Saved entries
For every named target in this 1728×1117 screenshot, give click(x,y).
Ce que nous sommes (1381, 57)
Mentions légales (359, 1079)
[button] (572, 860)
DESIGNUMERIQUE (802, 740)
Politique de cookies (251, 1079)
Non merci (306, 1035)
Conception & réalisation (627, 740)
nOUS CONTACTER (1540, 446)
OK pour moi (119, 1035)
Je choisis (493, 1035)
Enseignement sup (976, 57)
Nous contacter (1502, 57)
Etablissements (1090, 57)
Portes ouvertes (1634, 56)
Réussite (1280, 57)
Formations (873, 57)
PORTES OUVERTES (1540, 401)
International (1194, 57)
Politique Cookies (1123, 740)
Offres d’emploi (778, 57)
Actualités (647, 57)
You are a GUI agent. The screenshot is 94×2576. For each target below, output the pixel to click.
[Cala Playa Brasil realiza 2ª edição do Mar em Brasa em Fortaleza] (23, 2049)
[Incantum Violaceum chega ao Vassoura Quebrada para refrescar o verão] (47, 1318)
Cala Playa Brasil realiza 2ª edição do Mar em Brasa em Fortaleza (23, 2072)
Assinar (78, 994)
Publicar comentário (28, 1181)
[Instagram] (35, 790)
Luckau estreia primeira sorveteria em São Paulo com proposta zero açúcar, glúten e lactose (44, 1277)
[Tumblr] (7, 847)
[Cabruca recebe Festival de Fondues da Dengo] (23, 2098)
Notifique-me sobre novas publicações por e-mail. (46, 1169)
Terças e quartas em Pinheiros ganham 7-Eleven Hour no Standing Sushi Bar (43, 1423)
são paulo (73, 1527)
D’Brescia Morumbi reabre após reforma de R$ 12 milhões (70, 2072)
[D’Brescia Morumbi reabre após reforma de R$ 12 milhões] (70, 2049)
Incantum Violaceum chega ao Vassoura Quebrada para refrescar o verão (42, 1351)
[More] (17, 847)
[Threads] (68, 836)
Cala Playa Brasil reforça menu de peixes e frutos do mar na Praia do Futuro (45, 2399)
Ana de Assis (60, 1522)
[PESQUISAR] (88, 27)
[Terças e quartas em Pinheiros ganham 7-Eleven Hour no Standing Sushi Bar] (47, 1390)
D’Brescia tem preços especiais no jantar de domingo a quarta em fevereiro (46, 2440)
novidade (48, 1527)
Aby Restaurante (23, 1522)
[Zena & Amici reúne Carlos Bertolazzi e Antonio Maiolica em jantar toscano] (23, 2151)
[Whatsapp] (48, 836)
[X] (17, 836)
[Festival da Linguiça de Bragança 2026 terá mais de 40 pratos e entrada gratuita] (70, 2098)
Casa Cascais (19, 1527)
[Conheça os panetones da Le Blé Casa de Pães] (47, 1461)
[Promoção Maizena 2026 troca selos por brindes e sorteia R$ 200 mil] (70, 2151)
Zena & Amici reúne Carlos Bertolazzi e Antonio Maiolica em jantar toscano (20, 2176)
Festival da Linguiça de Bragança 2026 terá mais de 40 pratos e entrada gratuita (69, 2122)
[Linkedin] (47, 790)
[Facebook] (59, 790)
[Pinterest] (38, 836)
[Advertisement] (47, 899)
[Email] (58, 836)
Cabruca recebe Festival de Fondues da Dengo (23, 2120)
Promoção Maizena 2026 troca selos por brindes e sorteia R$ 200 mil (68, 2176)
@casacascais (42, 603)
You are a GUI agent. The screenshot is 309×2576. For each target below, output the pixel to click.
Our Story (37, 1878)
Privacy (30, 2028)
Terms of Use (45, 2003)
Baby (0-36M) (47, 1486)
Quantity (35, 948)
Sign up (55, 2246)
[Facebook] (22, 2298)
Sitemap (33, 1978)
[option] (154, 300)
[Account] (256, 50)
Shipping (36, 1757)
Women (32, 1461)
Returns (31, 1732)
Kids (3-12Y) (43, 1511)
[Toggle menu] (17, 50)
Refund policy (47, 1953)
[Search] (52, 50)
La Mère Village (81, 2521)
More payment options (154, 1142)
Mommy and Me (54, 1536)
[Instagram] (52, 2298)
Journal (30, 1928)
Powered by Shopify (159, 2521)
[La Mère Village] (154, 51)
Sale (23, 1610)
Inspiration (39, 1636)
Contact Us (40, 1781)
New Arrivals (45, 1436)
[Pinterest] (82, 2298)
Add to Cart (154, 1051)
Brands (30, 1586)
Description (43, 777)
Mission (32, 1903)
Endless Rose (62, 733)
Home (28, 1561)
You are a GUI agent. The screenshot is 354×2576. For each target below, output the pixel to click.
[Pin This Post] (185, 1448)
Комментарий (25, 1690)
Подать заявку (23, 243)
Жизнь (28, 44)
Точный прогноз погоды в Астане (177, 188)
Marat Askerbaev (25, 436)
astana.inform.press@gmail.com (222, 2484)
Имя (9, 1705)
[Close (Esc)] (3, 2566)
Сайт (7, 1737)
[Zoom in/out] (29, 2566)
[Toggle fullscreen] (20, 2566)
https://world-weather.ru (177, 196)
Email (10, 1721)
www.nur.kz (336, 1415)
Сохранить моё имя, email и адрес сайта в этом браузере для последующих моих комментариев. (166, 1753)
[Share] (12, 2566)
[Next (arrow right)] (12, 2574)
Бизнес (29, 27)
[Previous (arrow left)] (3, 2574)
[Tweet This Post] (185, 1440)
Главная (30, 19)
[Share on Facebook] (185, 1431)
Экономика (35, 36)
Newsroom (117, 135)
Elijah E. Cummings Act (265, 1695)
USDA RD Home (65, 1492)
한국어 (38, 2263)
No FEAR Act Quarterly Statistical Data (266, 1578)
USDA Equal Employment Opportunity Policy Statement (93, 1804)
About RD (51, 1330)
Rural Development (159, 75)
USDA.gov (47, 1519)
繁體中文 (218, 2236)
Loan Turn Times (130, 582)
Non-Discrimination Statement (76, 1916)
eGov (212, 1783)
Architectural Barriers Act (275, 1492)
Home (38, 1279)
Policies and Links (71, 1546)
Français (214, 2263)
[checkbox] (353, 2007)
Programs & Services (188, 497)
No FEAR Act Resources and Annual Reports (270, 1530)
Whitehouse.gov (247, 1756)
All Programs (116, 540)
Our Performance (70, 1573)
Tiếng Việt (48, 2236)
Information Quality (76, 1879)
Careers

## [What the exercise asks]
Check each line above for "click" and return the ones that have it.

## [Answer section]
For every named target in this 1728×1117 screenshot, give click(x,y).
You are a GUI agent. The screenshot is 94×2576. For each target below, output the pixel to click.
You are a GUI agent. The screenshot is 309×2576. For each target below, output the pixel to click.
You are a GUI agent. The screenshot is 354×2576. For each target below, output the pixel to click.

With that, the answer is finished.